= Santa Teresa, Costa Rica =

Town in Puntarenas Province, Costa Rica

Santa Teresa is a small town in Puntarenas Province, Costa Rica. It is located about 150 km west of the capital city of San José. Like other coastal villages on the Nicoya Peninsula such as neighboring Mal Pais, Santa Teresa started as a remote fishing village, relying on agriculture, cattle ranching and small-scale fishing. Today, tourism is the main source of income of most families, and the town hosts surf camps, yoga retreats, and both luxury and budget accommodations.

Visitors come from elsewhere in Costa Rica, from other Latin American countries, from the USA and Canada, and from Europe and Israel.

== Transportation ==

Public transport connects the neighboring towns of Cobano, Montezuma and Mal Pais, and direct bus connections go as far as San José. Car and ATV rentals are also available. There are regular flights to San José from Tambor Airport, approximately 45 minute drive away.

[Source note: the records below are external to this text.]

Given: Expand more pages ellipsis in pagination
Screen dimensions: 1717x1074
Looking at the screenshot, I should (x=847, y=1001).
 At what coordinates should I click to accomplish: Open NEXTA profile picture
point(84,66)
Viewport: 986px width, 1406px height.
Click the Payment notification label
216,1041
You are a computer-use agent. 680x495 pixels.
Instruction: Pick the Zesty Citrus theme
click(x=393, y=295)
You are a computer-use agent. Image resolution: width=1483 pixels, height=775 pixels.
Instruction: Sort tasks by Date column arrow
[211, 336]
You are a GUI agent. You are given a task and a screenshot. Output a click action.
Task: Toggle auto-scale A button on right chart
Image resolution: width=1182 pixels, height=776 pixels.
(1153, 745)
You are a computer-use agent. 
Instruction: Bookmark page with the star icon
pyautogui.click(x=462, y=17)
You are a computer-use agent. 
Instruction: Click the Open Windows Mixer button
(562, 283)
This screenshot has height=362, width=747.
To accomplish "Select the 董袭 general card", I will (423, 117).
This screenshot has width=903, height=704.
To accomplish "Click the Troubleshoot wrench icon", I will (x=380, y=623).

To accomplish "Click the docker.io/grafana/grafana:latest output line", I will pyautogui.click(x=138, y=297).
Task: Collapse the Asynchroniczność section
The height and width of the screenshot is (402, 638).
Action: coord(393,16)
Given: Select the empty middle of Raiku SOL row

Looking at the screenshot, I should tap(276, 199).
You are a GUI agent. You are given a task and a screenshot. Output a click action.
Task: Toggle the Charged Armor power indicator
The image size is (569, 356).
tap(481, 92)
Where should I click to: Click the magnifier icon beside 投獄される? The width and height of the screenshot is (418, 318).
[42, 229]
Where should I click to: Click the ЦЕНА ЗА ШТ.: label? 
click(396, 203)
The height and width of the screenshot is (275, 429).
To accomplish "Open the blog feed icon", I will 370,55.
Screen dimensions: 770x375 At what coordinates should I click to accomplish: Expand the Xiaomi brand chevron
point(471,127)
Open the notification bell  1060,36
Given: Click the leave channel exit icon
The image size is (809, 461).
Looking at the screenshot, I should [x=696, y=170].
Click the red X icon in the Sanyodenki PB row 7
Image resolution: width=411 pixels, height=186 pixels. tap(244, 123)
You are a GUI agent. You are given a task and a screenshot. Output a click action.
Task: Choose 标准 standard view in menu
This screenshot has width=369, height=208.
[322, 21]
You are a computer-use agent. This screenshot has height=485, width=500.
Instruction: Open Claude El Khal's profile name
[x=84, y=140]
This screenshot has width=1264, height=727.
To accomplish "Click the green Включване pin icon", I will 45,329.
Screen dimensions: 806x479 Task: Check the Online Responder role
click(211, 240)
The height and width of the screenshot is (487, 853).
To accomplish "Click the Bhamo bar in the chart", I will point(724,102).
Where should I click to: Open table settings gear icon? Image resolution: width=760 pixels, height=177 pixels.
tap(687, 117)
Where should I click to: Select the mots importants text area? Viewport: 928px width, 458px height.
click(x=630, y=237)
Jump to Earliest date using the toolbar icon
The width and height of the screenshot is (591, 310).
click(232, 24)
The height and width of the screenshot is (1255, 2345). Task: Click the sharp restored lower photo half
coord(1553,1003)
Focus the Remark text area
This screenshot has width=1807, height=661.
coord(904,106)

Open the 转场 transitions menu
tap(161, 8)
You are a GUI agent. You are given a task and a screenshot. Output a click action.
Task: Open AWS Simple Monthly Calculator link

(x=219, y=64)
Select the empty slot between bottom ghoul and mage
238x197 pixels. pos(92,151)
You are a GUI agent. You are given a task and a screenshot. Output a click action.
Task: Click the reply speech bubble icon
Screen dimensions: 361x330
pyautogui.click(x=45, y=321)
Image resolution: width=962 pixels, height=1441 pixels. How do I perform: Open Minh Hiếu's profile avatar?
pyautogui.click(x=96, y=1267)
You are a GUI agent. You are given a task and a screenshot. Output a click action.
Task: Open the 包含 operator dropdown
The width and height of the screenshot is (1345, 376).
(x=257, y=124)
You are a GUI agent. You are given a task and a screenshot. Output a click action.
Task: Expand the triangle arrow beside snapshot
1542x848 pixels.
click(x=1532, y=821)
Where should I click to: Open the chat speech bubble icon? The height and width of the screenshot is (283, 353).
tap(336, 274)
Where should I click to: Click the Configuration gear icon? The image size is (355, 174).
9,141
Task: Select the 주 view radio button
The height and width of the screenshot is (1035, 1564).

There are several options to travel from San Jose to Santa Teresa, which is located approximately 185 km away.

- 6-hour minibus
- 4.5-hour private transfer
- 6-hour bus (direct or indirect)
- 2-hour flight (including transfers)

To travel from San Jose to Santa Teresa, one may opt for a combination of land and water transportation. The journey entails driving from San Jose to the port of Puntarenas, followed by the procurement of an online ticket for a ferry that takes approximately 1 hour and 15 minutes to cross. Upon arrival at the port of Paquera, travelers can resume their journey by car, which takes an additional 1 hour and 15 minutes to reach the final destination of Santa Teresa.

It is noteworthy that the roads leading to Santa Teresa are characterized by winding and uneven terrain, thereby necessitating the use of a sturdy 4x4 vehicle. The driving experience can be rough, given the bumpy nature of the roads, and it is recommended that motorists adhere to the prescribed speed limit of 70 km/h.